HOWARD: Yeah. Exactly. My gosh, I can't believe we went over an hour. That was the fastest hour ever. I could talk to you for 40 days and 40 nights. I sent you that, my podcast on Marco because I think you should take another look at Straumann since you have the same name with him. You guys might be buddies for the rest of your life. But hey, any chance we could ever get you to create an online CE course for us on Dentaltown? We put up 400 courses and they're coming up on a million views, cause these millennials would rather just watch an hour course on their iPad or on their iPhone instead of traveling across the country. And when Ryan and I are in Asia, Africa, and South America, those dentists are so grateful. There was a dentist in Tanzania and she was crying. She goes, "I could never afford to fly to the United States to see any of these lectures." She was like, "I couldn't even afford the plane ticket" and I'm watching  them in Tanzania. But I sure love to get a course from you someday. I know you're busy as heck, too. But if you ever have time, we sure love to have an online CE course from you.


MARCO: Let's talk about that. And you know I really love that 20 minutes type of lecture when you can really give them something to take home and go in-depth in a very simple concept... And go in-depth for 20 minutes. Because as you say, the new generation, the millennials, they have a very short span. They cannot spend too much time on a concept. So, there are studies showing that after 20 minutes, that's it. You don't have their attention anymore.


HOWARD: And cut it in half if they're on caffeine. I have a teacher friend. But anyway, the research. Are those your two daughters in your background?


MARCO: These are my twins, my boy and my girl.


HOWARD: Oh my God they're so adorable. How old are they?


MARCO: They just turned four in October.

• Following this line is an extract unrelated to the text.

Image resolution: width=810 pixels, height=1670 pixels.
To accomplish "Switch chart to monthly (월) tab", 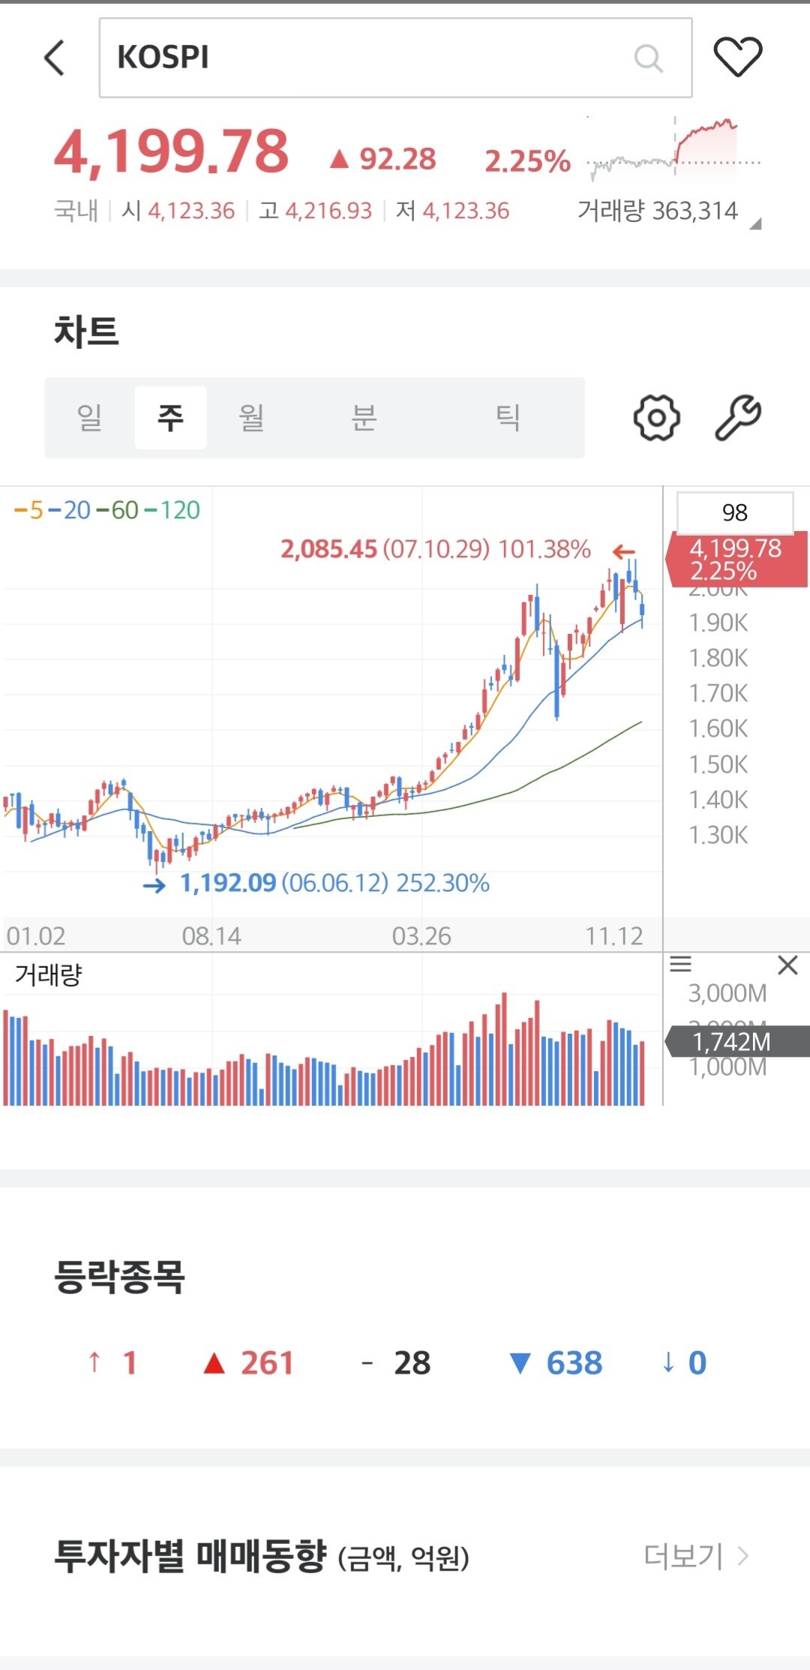I will click(251, 418).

And they are my everything. Let's put it that way.


HOWARD: Yeah and I was reading, there's a lot of research that's going to change their education world. There's a lot of research that says that you almost can't-- children can't induce long term memory till like 9 or 10 in the morning. So, getting them up at 7 when they're tired and drop them off of school when they're groggy, they just sit there in a fog and they don't even come alive until like 10 o' clock. And then when you're teaching them a concept you're exactly right, fifteen minutes max. To get them to listen to you and focus. And cut it in half if they drank a Mountain Dew on the way to school. And that's where I think our online CE because it's kind of... sometimes it's overwhelming to say, "Gosh, I want to block out Friday and go to a course from eight to five." And it's like oh my god. But if you said, hey how about instead of eight to five, just one hour and you can watch it on your iPad. They can (inaudible 59:49 If they have to go to the bathroom ), they can pause it or whatever, or re-watch it. So, I think it's really the future.

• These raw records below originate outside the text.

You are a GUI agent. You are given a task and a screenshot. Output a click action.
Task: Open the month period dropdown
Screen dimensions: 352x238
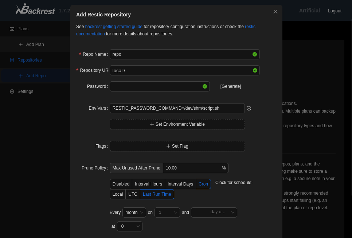coord(134,212)
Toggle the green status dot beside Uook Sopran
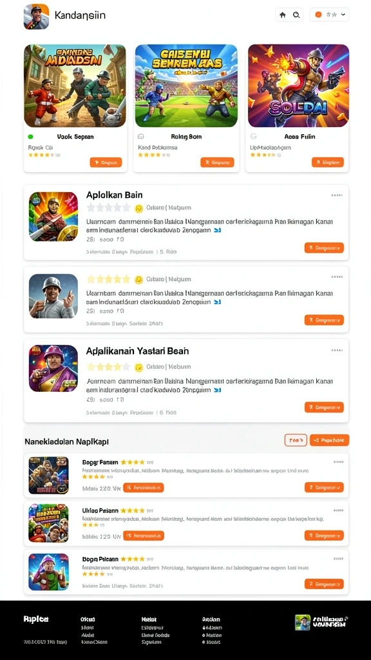 (x=30, y=137)
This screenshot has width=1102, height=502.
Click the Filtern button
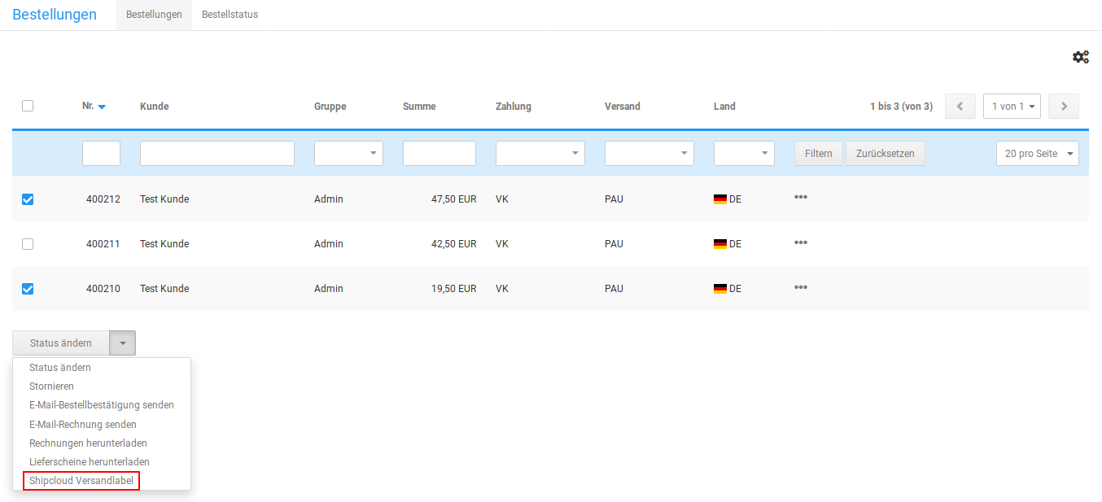818,153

MARCO: And I do believe in online education. I still believe as you are traveling, I still believe in the human contact, and I really enjoy when I lecture, and I have a full day lecture and I use pretty much the same concept of... every 15 minutes, I change the dynamics. Every 15 minutes, I come up with music or a joke or something and change the dynamics and move to a next topic. And I can spend eight hours like that and it works if you go 15 minutes at a time.


HOWARD: Well that is amazing. You have dentistry in your blood from your dad to your brother. And I wonder if one of those twins will be a dentist, a prosthodontist--


MARCO: I don't know.  Because it's built in my DNA. I breathe, I eat, I live dentistry and that's going to be... it's my life. For some people it's not their life, for me it's my life.

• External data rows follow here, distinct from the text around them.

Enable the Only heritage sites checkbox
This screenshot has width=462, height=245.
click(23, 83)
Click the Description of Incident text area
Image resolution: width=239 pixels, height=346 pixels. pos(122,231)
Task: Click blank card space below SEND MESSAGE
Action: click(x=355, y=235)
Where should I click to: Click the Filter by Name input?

HOWARD: Well, I'll tell you what, it was a huge honor to have you come on the show today. It was a privilege to podcast you. Thanks so much for coming on my show today.


MARCO: Oh, thank you so much. It was great to meet you and to spend time with you. Thank you so much for the invitation, the honor is all mine.


HOWARD: Oh, have a rocking hot day and give those two kids a kiss from Grandpa Howie.


MARCO: Okay, I will. Take care. Bye-bye.